BAB 4: KILA LELAH

41.9K 2.9K 96
                                    

SELAMAT MEMBACA
***

Kila keluar dari kosnya masih dengan wajah mengantuknya. Selalu seperti itu setiap pagi. Untungnya pagi ini dia tidak terlambat kerja. Bisa sedikit santai dan tidak harus lari pagi. Kila melihat jam di pergelangan tangannya, pukul setengah tujuh pagi. Sedangkan jam kerjanya akan di mulai pukul tujuh pagi. Masih ada waktu setengah jam untuknya sebelum masuk kerja.

Kila merentangkan tangannya sambil mengumpulkan nyawanya yang masih belum seratus persen. Menghirup udara pagi yang terasa segar. Jarang-jarang dia seperti itu. Biasanya dia akan kejar-kejaran dengan waktu di pagi hari.

"Pagi Mbak Kila," mendengar suara orang menyapa Kila langsung menoleh.

"Pagi Pak Kama. Dadi mana ini?" Tanya Kila sopan.

Tidak menyangka siapa yang menyapanya pagi-pagi, ternyata Bapak Kos nya.

Baru datang entah dari mana, masih menggunakan trening panjang dan sebuah handuk kecil di lehernya.

"Olahraga pagi. Sudah mau berangkat Kerja?" Tanya Kama lagi saat melihat Kila sudah rapi dengan pakaian kerjanya.

Mendengar pertanyaan Kama, gadis itu mengangguk.

"Saya berangkat dulu Pak Kama kalau begitu. Takut terlambat," pamit Kila pada Kama.

"Oiya, silahkan." Ucap Kama.

Kila pun pergi bekerja, sedangkan Kama langsung masuk kedalam rumah.

***
"Kamu gimana to Kil, kok angsurannya sampai telat Bulik di telpon sama Bank nya. Malu Kil."

Kila mendengarkan serentetan kalimat dari buliknya di telpon dengan pasrah.

"Iya Bulik. Maaf, uangnya belum terkumpul jadi belum bisa setoran," ucap Kila dengan sabar.
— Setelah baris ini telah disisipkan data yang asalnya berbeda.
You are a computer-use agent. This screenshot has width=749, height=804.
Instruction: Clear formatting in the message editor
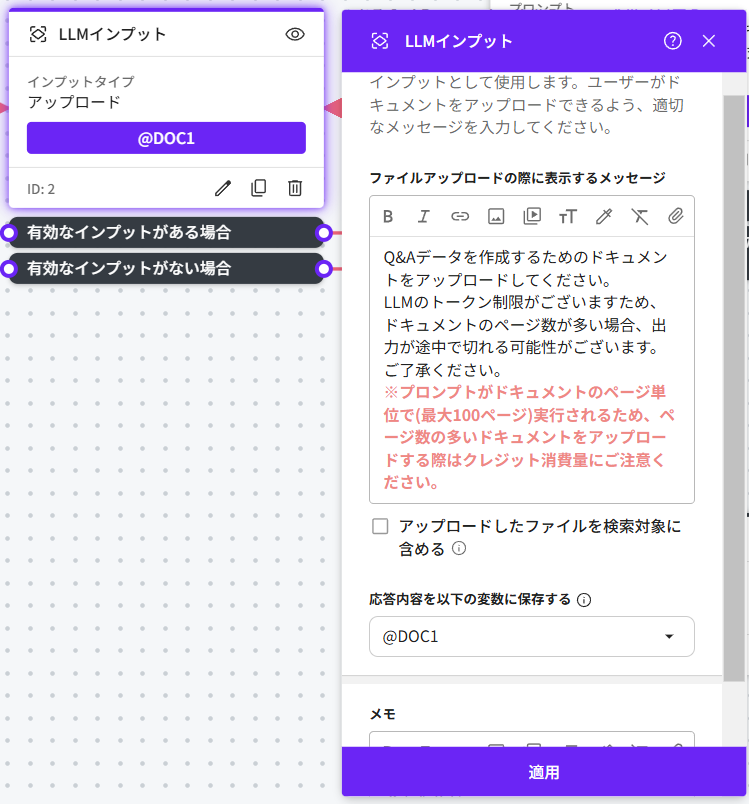point(640,216)
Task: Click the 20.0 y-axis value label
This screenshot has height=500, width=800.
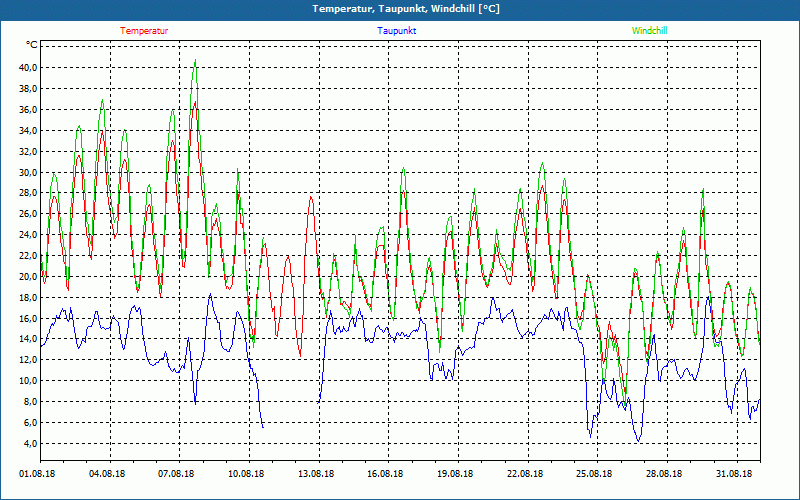Action: pyautogui.click(x=28, y=277)
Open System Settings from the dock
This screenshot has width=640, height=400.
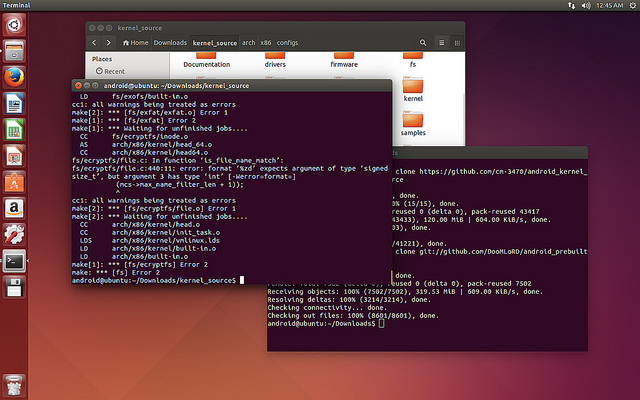pyautogui.click(x=14, y=234)
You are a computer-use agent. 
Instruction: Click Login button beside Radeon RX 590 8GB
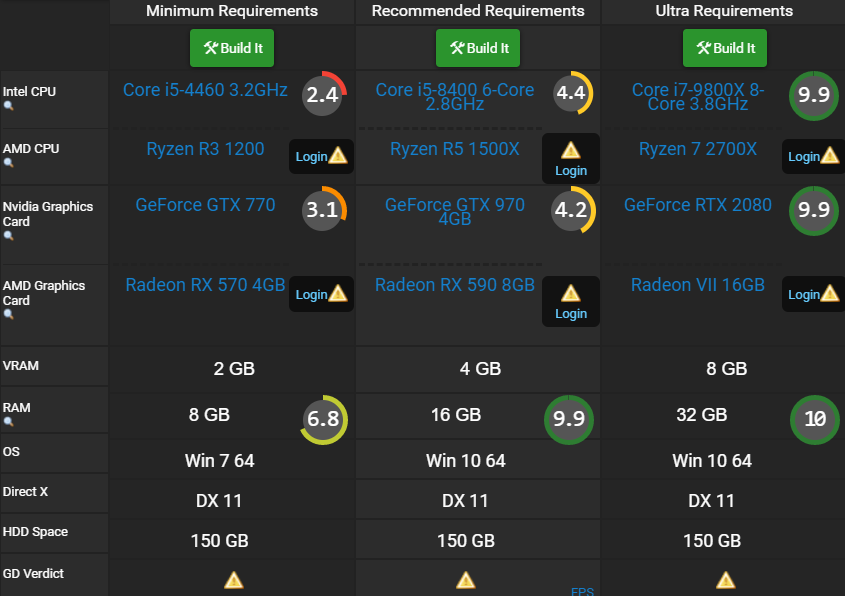click(x=571, y=301)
"Kamu kan tau, angsuran bank itu penting. Kenapa tidak di fikirkan dari jauh-jauh tanggal. Kalau sudah seperti inikan Bulik malu. Apalagi kalau nanti petugas bank datang kerumah."

Sejak tadi Kila hanya menghela nafas dengan pelan sambil terus mengucapkan sabar.

Mendengar omelan Buliknya yang tidak ada habisnya.

Jujur dia merasa lelah, selalu seperti ini.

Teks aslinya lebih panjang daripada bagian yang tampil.